Why is this happening now? Smartphones, which will make up nearly half of mobile phones in the U.S. by the end of 2012, enable “app-cessories” like the larklife or the Fitbit to do a lot with a little: The phone provides processing power, display and cloud connectivity. Smartphones like the iPhone 5 and many Android phones, as well as all Windows 8 devices, have native support for low-energy Bluetooth (they’re “Bluetooth Smart Ready”), which allows sensor-laden devices to transmit data to the phone using very little battery. It’s not just the hardware that’s evolving, it’s also the software: Programmers are getting more sophisticated at creating algorithms that interpret the sensor-collected data and deliver advice. For example, start-ups Lark Technologies, Live!y, and Wallet.AI all consult with cognitive science experts to create products that will actually change people’s behavior.

Consumers seem receptive when there’s a clear benefit that they get in exchange for their data. Progressive Casualty Insurance, for example, has more than a million users of its Snapshot device, which tracks real-time driving behavior (acceleration, breaking, mileage, time of day) and adjusts consumers’ auto insurance policies based on their actual risk; on average, users save $150 per year on their policies, according to the company. BodyMedia reports that its Fit armbands, which track 5,000 data points per minute via four sensors, have an average length of use of six months and climbing, and are used not only for losing weight but also for managing chronic diseases like diabetes.

Moving sensor-laden devices from niche to mainstream requires solving data-related problems, such as unlocking and sharing data from multiple sources, including hard-to-get data from healthcare providers. Products also need to improve data reliability: For example, Nike+ FuelBand users have noted that they get more “fuel” points for arm-intensive (but not fitness-inducing) activities such as eating pizza than they do for walking up a flight of stairs. Add to that the privacy and security challenges of managing personal data. Putting users in control of their own data will be a key success factor for any Smart Body, Smart World product. Consumers may enjoy sharing their activities with their social networks (or subsets of their social networks) some of the time, but also will want modes that act more like private journals than public broadcasts.

Smart Body, Smart World products will reorder the value chain of consumer electronics. The primary beneficiaries will be the algorithm owners; hardware design is important, but the core IP is in the algorithms that interpret the sensor-collected data and deliver advice. The platform owners, namely Apple and Google, will be the secondary beneficiaries; Google is developing first-party hardware (Google Glass and, reportedly, an Android smartwatch) while Apple is cultivating an ecosystem of apps and accessories. Carriers will accrue value through increased use of smartphones via sensor-laden accessories, and to a lesser extent via standalone device connections. Retailers also stand to benefit from smart product growth — but not traditional consumer electronics retailers. Sensor-laden baby mattresses would be an easier sell at Diapers.com or your local baby goods store than at Best Buy — consumers will look for these devices at the retailers that solve the greater lifestyle challenge, not the retailers that specialize in electronics.

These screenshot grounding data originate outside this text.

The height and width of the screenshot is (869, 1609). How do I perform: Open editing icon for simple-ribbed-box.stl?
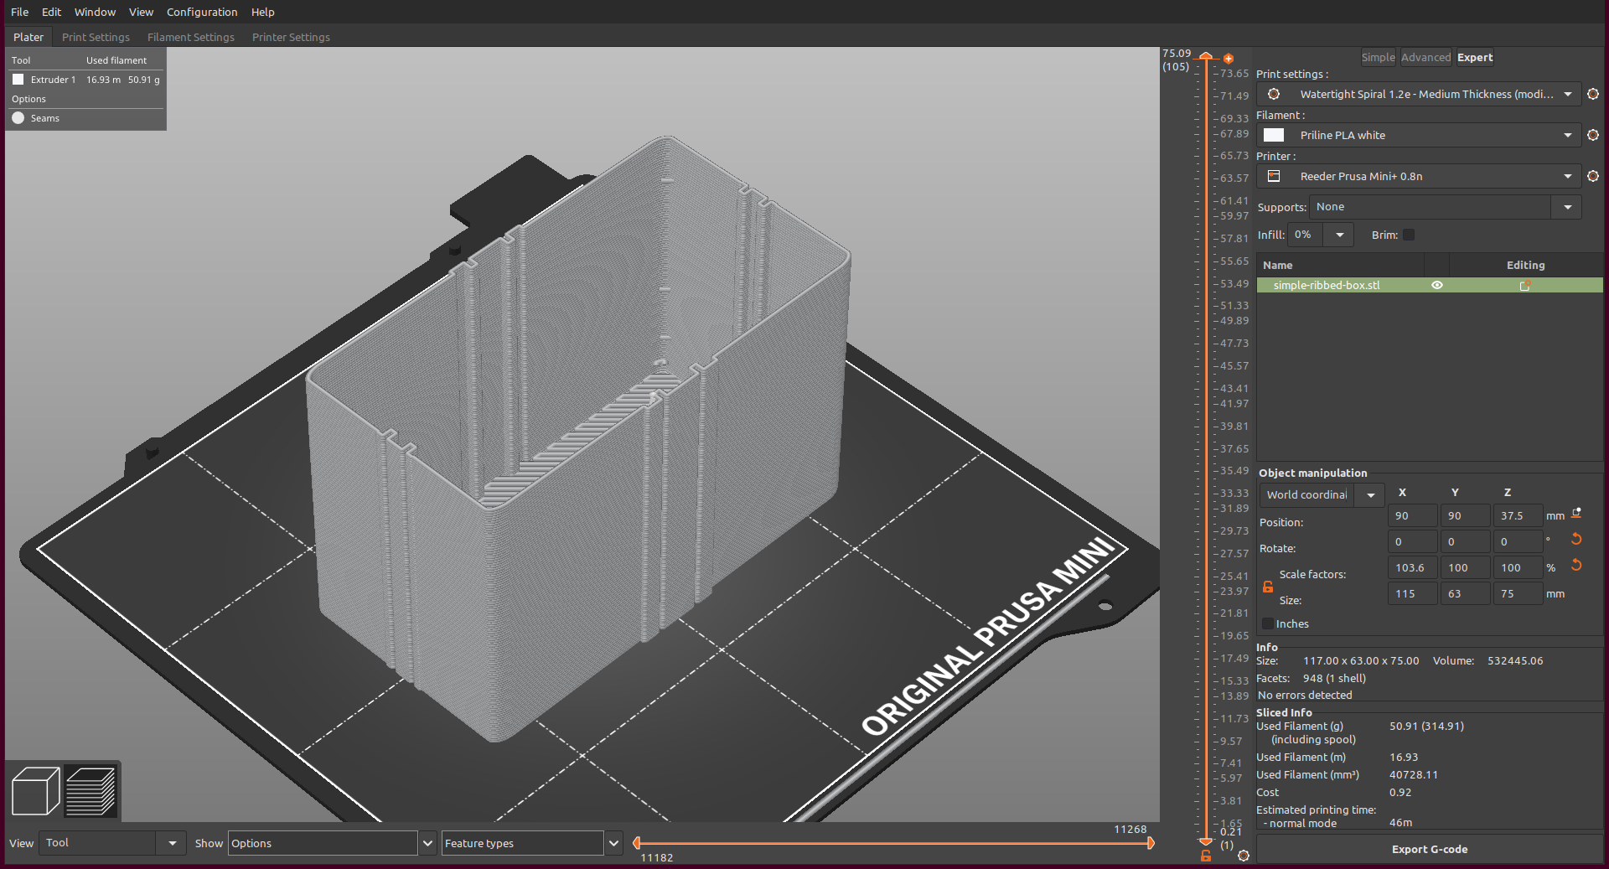click(x=1525, y=285)
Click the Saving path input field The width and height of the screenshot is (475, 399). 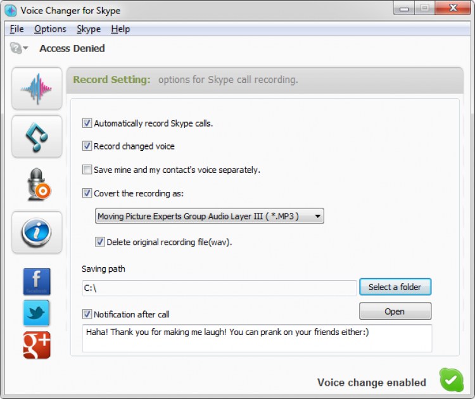(x=219, y=288)
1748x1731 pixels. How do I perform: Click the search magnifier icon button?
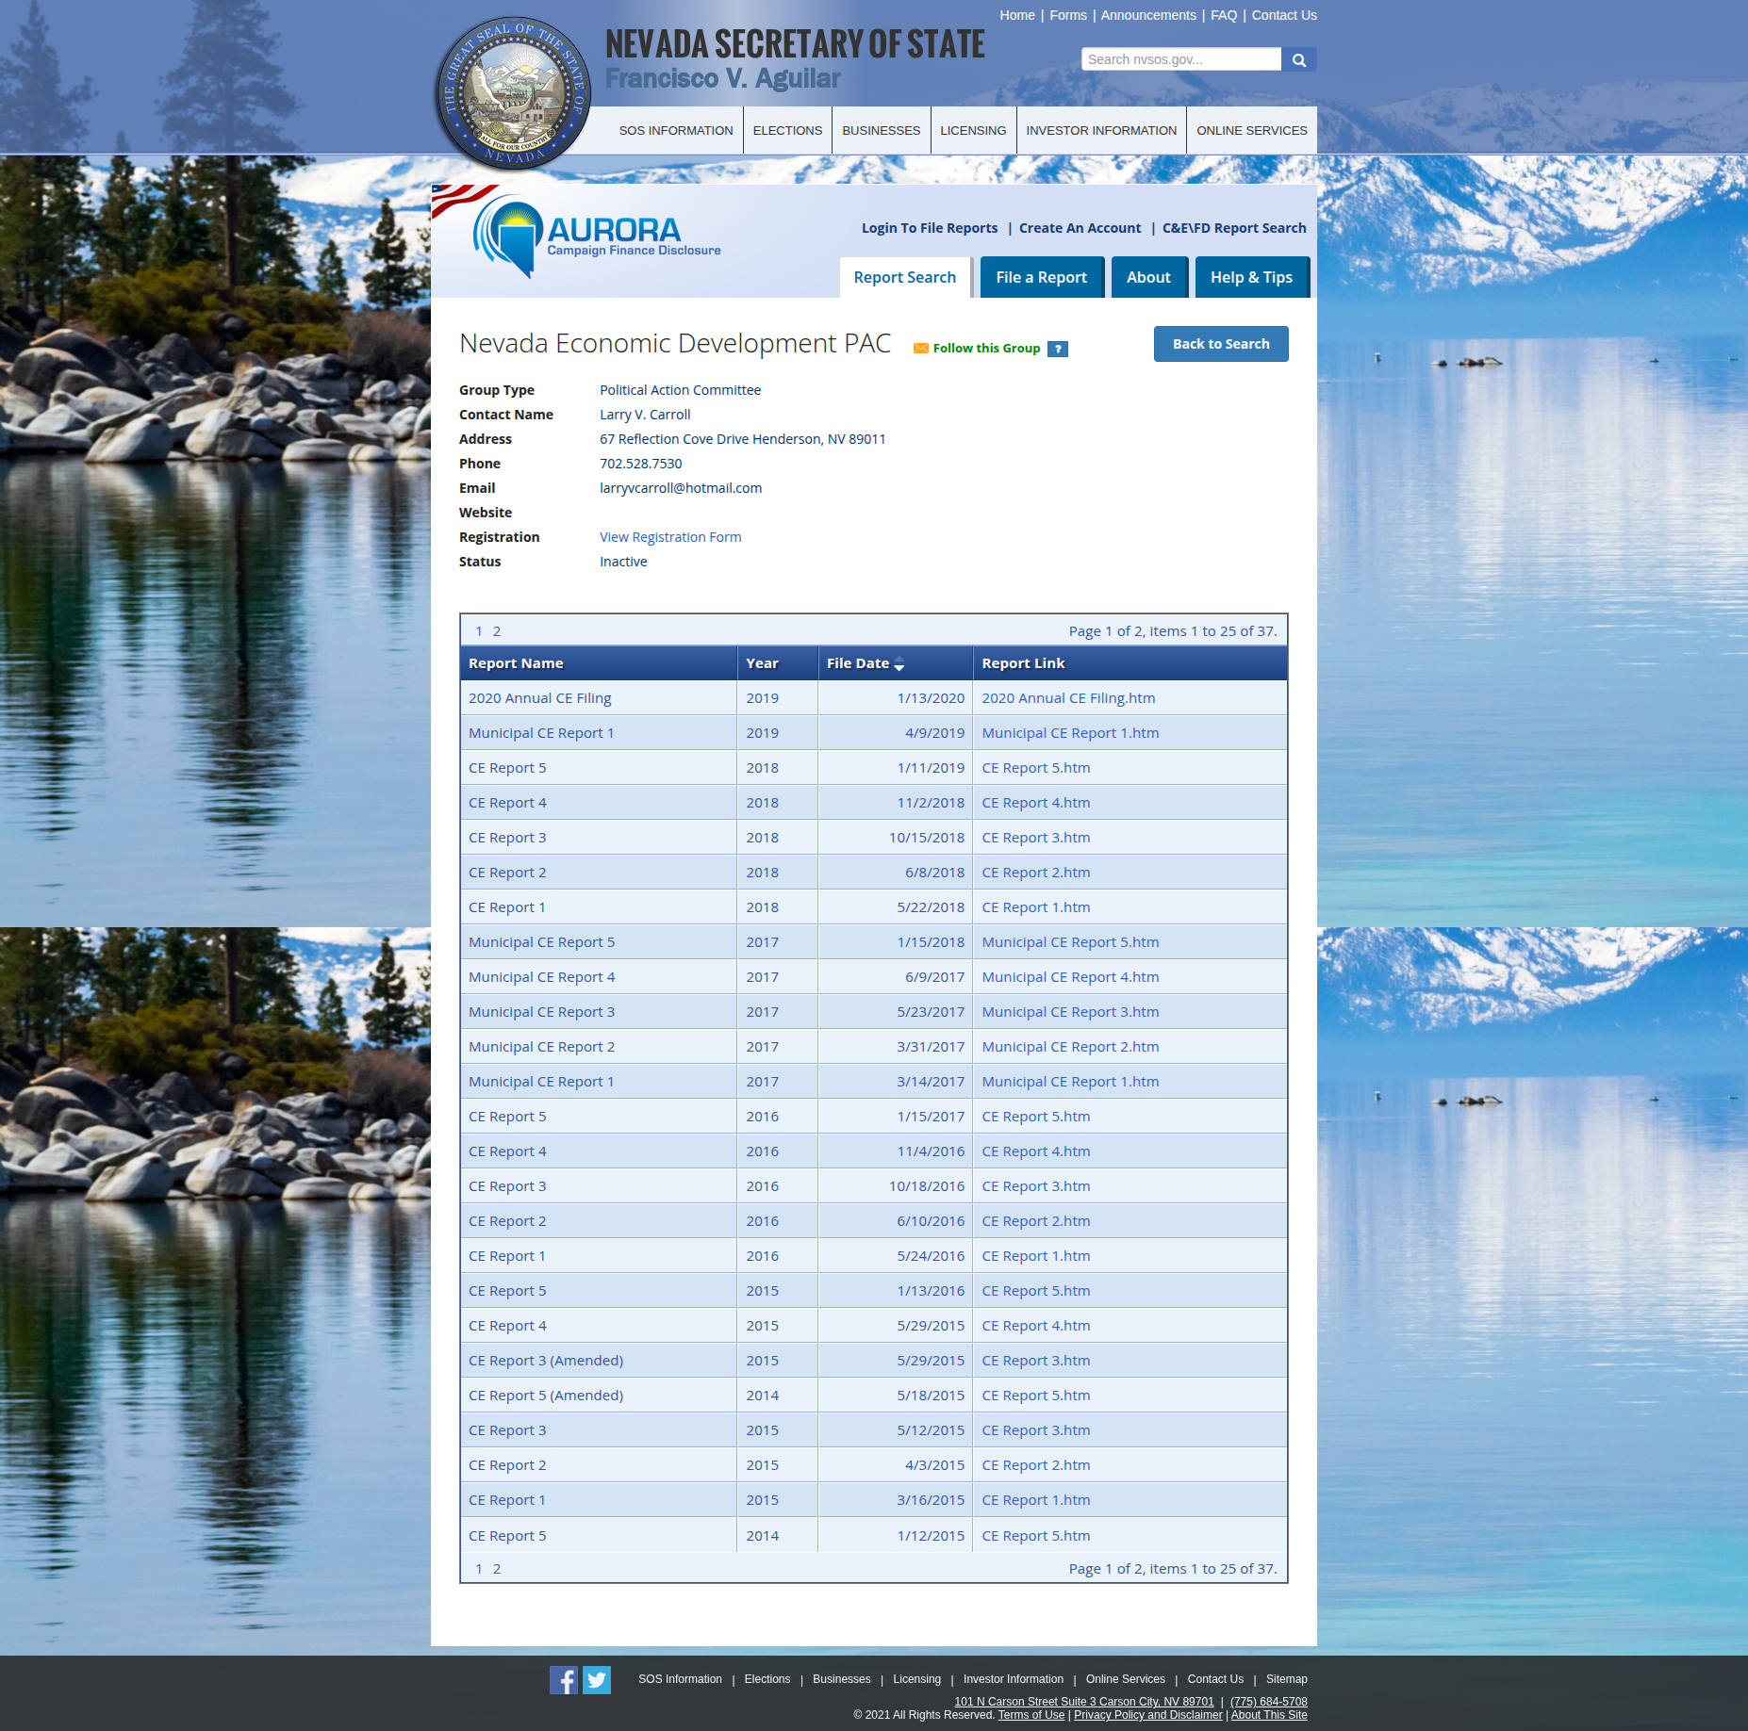point(1298,59)
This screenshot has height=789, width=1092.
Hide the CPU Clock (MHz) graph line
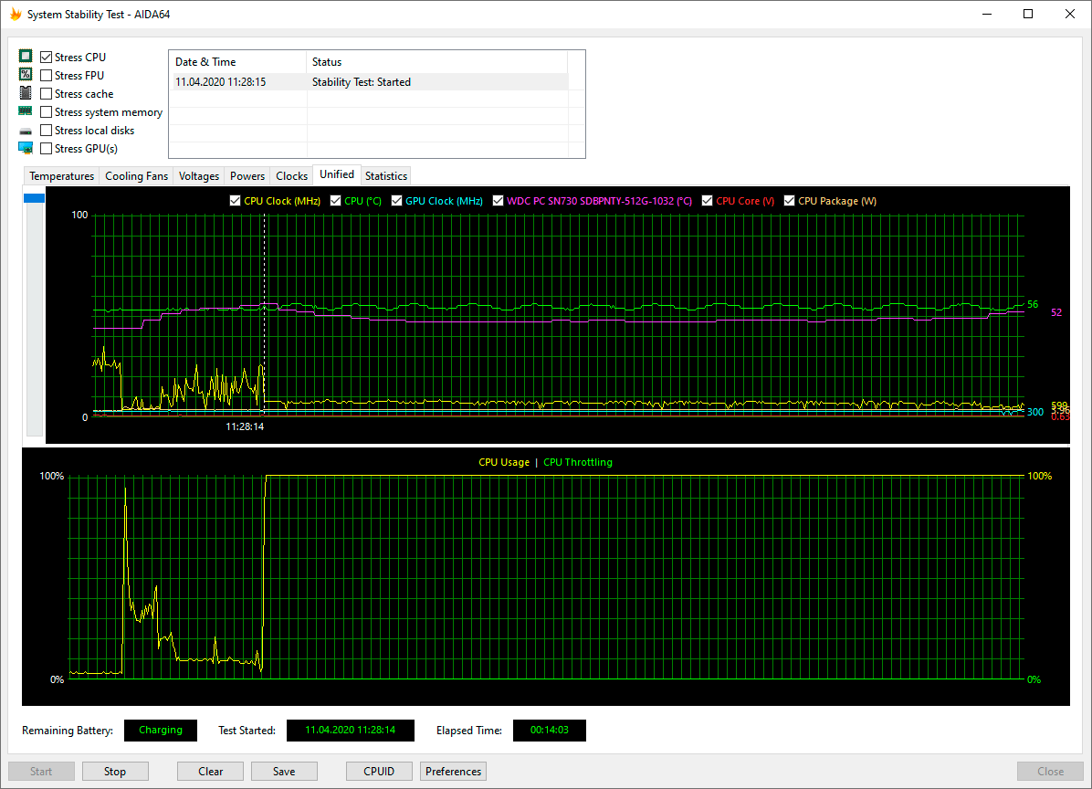coord(235,201)
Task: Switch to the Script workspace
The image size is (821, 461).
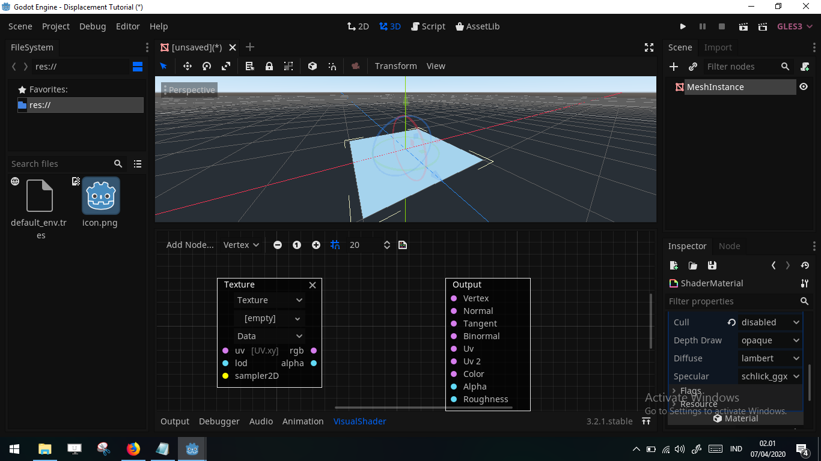Action: tap(428, 26)
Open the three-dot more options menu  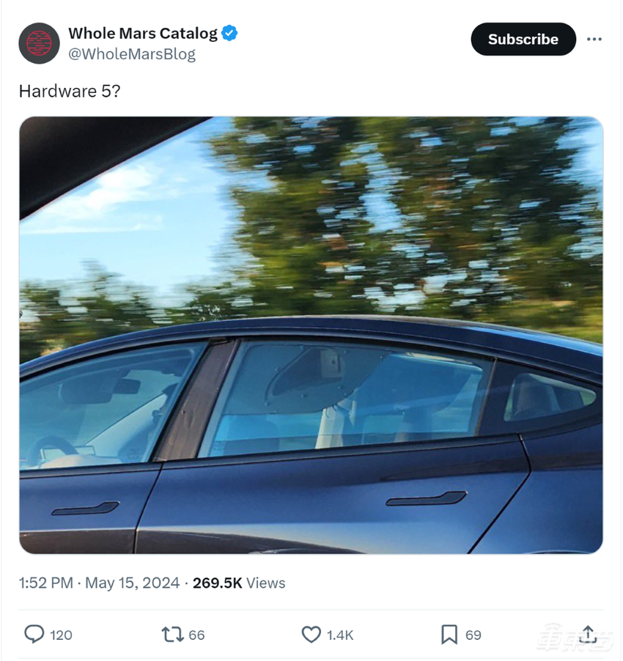pyautogui.click(x=594, y=40)
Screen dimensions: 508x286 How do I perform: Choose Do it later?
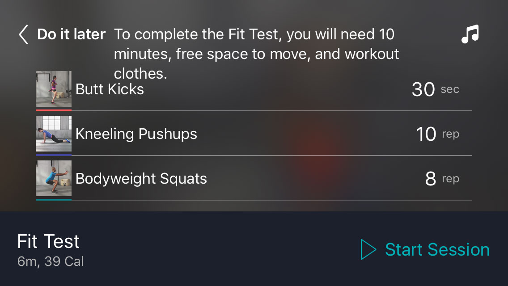[71, 34]
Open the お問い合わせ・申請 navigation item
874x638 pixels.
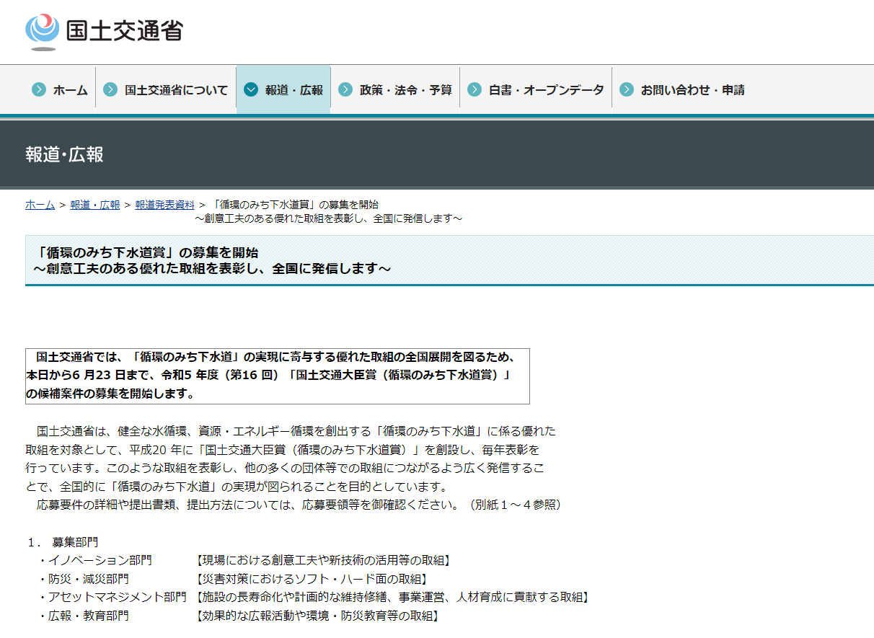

It’s hard to overstate how different out lives will be when the Smart Body, Smart World paradigm is in full force. For consumers, the effects are likely to be both positive and negative: With more information and guidance, humans can make more “rational” decisions, but if we are always listening to our devices, we may experience less spontaneity, too. And what happens to our nervous systems when devices surround us, even when we sleep? Those questions are beyond the purview of the type of strategy research we do at Forrester, but answering them will be crucial to living in a Smart Body, Smart World paradigm.